Ultralow dose CT at chest X-ray equivalent dose levels allows for lung volumetry as well as detection and quantification of emphysema. However, longitudinal emphysema analyses should be performed with the same scan protocol and reconstruction algorithms for reproducibility.

摘要

目的

确定采用锡滤过的超低剂量胸部CT是否可用于肺气肿定量分析和肺容积测定,并评估使用高级模型迭代重建(ADMIRE)时,标准剂量和超低剂量CT扫描在肺气肿测量和肺容积方面的差异。

方法

纳入来自一项经机构审查委员会(IRB)批准的前瞻性单中心研究的84例连续患者,在同一检查中接受临床指征的标准剂量胸部CT(1.7±0.6mSv)以及额外的100kV单能超低剂量CT(0.14±0.01mSv),管电流固定为70mAs并采用锡滤过。84例患者中40例(48%)无肺气肿,44例(52%)有肺气肿。一名放射科医生使用不同ADMIRE水平,对标准剂量和超低剂量CT进行基于软件的全自动肺气肿定量分析和肺容积测定。采用Friedman检验和Wilcoxon秩和检验对肺气肿和肺容积进行多重比较。使用一致性相关系数比较肺容积。

结果

标准剂量下采用滤波反投影(FBP)时,低衰减区(LAA)的中位数为4.4%,使用ADMIRE 3、4和5时分别降至2.6%、2.1%和1.8%。超低剂量CT中,ADMIRE 3、4和5时LAA的中位数分别为5.7%、4.1%和2.4%。
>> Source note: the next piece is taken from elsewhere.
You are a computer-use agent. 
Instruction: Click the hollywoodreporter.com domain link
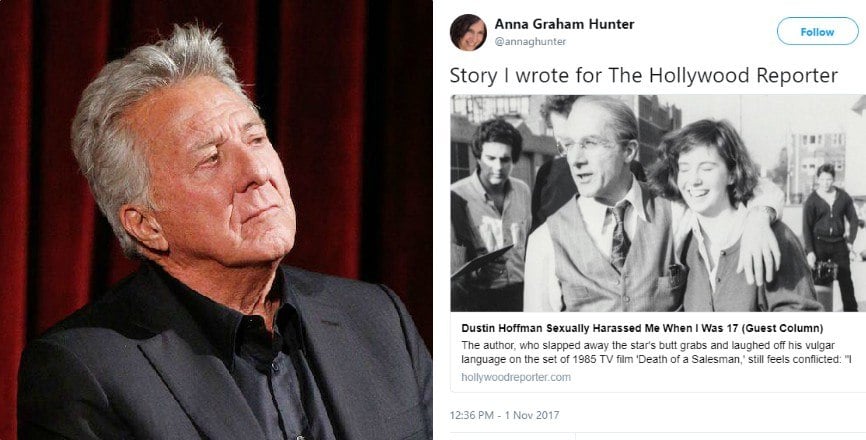click(x=516, y=377)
标准剂量CT采用FBP与超低剂量采用ADMIRE 4时的LAA之间无统计学显著差异(p = 0.358),标准剂量CT采用ADMIRE 3与超低剂量采用ADMIRE 5时也无统计学显著差异(p = 0.966)。与标准剂量FBP相比,标准剂量下ADMIRE 3、4和5的肺容积测定一致性相关系数分别为1.000、0.999和0.999,超低剂量CT中ADMIRE 3、4和5的一致性相关系数为0.972。

结论

胸部X线等效剂量水平的超低剂量CT可进行肺容积测定以及肺气肿的检测和定量分析。然而,为了保证可重复性,肺气肿的纵向分析应采用相同的扫描方案和重建算法。